Theorem 9 showing that normal variables remain normal under a lognormal change of measure also extends to changes of measure involving the square of a normal.

Theorem 18 If X is normal then it remains normal under the measure given by ${d{\mathbb Q}\sim e^{-\frac12\lambda X^2}d{\mathbb P}}$ for any ${\lambda > -1}$.

Proof: As ${X=\mu+\sigma Y}$ for a standard normal Y, we have ${d{\mathbb Q}\sim e^{-\frac12\lambda\sigma^2 Y^2-\lambda\sigma\mu Y}d{\mathbb P}}$. By theorem 15, Y is normal under the measure ${d\tilde{\mathbb P}\sim e^{-\frac12\lambda\sigma^2 Y^2}d{\mathbb P}}$ and then, by theorem 9, it is also normal under the measure ${d{\mathbb Q}\sim e^{-\lambda\sigma\mu Y}d\tilde{\mathbb P}}$. ⬜

As stated, this is a very easy result to remember. The exact distribution of X under the measure change requires also computing its mean and variance. For example, the variance of X under the measure ${\tilde{\mathbb P}}$ is given by theorem 15 to be ${\sigma^2/(1+\lambda\sigma^2)}$ and, as the measure change given by theorem 9 does not affect variances, it is the same under ${{\mathbb Q}}$,

 $\displaystyle {\rm Var}_{\mathbb Q}(X)=\frac{\sigma^2}{1+\lambda\sigma^2}.$ (14)

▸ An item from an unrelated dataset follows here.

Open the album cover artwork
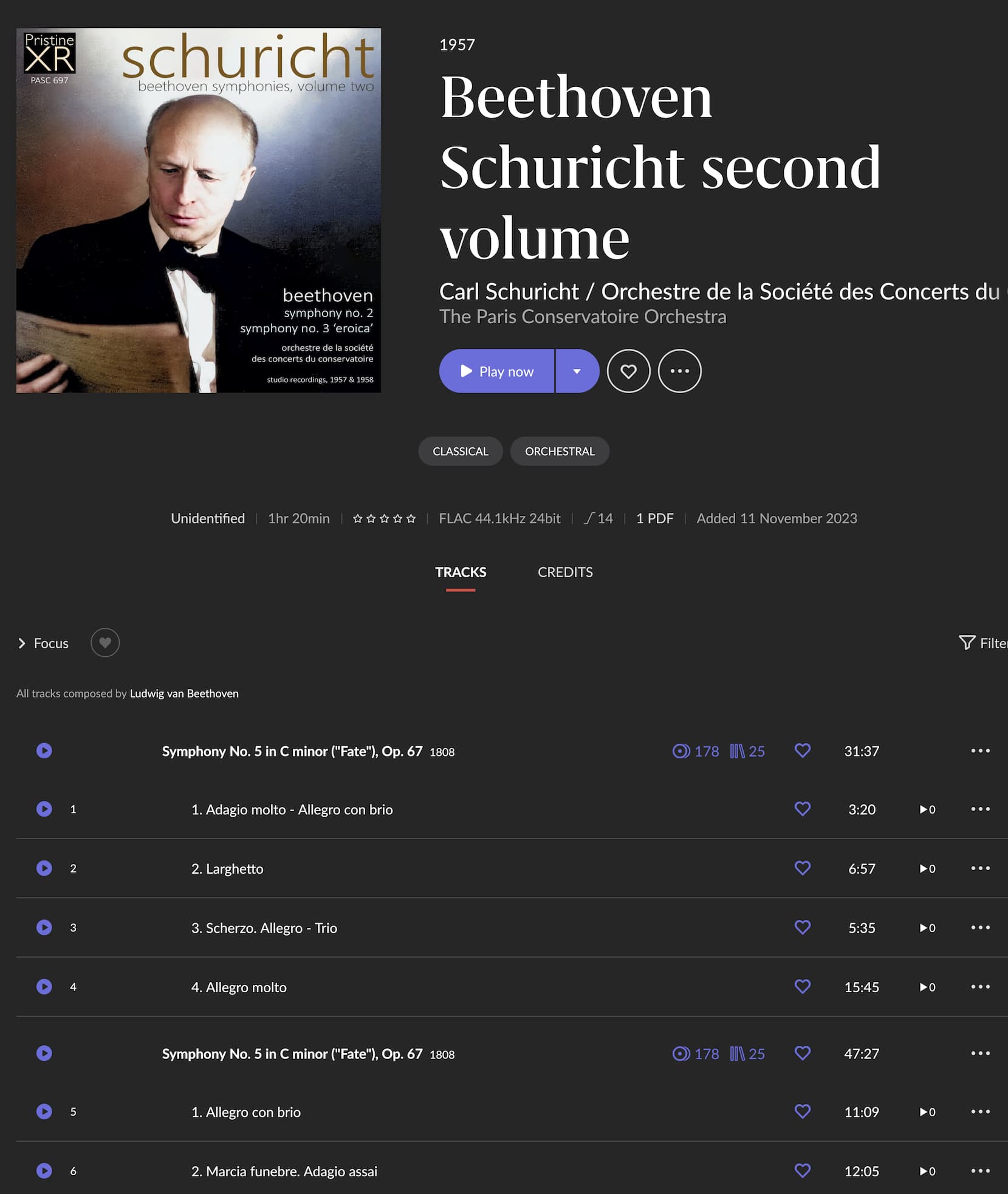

Alternatively, the moment generating function under ${{\mathbb Q}}$ can be computed from (13). Using ${\sim}$ to denote equality up to a scaling factor independent of u,

 \displaystyle \begin{aligned} {\mathbb E}_{\mathbb Q}[e^{-u\lambda X}] &\sim{\mathbb E}[e^{-u\lambda X-\frac12\lambda X^2}]\\ &=e^{\frac12\lambda u^2}{\mathbb E}[e^{-\frac12\lambda(X+u)^2}]\\ &\sim e^{\frac12\lambda u^2}e^{-\frac12\lambda(u+\mu)^2/(1+\lambda\sigma^2)} \end{aligned}

Noting that this is the exponential of a quadratic in u, we can read off the mean and variance from the coefficients of ${u^2}$ and ${u}$. For example, the coefficient of ${u}$ inside the expectation on the right hand side is ${-\lambda\mu/(1+\lambda\sigma^2)}$ giving the mean of X under ${{\mathbb Q}}$ as,

 $\displaystyle {\mathbb E}_{\mathbb Q}[X]=\frac{\mu}{1+\lambda\sigma^2}.$ (15)

We see that, under the change of measure in theorem 18, both the mean and variance of X are divided by ${1+\lambda\sigma^2}$.